-------- THE DATA

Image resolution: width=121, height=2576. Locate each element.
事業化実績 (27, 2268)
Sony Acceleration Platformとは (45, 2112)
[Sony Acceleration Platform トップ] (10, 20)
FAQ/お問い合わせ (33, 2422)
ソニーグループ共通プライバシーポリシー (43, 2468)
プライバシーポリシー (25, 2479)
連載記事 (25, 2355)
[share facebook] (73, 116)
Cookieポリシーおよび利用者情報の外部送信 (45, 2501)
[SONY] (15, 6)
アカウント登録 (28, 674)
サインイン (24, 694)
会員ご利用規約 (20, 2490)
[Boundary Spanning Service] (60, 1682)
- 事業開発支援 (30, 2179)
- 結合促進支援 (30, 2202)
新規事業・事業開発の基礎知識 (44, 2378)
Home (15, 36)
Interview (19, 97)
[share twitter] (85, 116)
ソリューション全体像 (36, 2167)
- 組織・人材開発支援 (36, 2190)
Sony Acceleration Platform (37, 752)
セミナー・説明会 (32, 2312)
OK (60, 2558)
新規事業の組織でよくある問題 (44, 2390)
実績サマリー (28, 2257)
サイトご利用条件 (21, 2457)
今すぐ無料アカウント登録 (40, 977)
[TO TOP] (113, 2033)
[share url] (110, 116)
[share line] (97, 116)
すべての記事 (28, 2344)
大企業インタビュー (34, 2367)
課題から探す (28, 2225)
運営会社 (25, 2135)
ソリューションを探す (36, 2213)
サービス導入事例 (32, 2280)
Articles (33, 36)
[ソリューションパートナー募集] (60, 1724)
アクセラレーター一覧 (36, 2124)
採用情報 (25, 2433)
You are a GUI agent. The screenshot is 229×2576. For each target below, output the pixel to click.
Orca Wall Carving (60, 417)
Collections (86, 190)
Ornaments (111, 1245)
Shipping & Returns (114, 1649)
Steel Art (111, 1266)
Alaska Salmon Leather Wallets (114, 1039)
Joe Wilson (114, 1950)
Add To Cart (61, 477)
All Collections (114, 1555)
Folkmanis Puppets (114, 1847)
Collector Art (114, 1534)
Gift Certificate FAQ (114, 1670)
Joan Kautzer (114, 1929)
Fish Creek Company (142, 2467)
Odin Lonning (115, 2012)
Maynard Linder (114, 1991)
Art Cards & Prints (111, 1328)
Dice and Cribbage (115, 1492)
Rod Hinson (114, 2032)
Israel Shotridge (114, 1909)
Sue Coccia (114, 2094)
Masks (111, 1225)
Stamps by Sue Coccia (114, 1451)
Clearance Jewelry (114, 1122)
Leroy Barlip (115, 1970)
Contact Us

----------------

Please copy out every line of the preceding listing that carries "Acceleration".

Sony Acceleration Platformとは (45, 2112)
[Sony Acceleration Platform トップ] (10, 20)
Sony Acceleration Platform (37, 752)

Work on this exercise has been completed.